Collected data:
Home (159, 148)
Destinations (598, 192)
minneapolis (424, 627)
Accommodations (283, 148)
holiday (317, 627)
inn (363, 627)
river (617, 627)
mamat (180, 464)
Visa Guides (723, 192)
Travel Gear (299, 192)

> _What is required_
Every entry should be retyped exactly as shown.

> _Solution to this exercise_
Home (159, 148)
Destinations (598, 192)
minneapolis (424, 627)
Accommodations (283, 148)
holiday (317, 627)
inn (363, 627)
river (617, 627)
mamat (180, 464)
Visa Guides (723, 192)
Travel Gear (299, 192)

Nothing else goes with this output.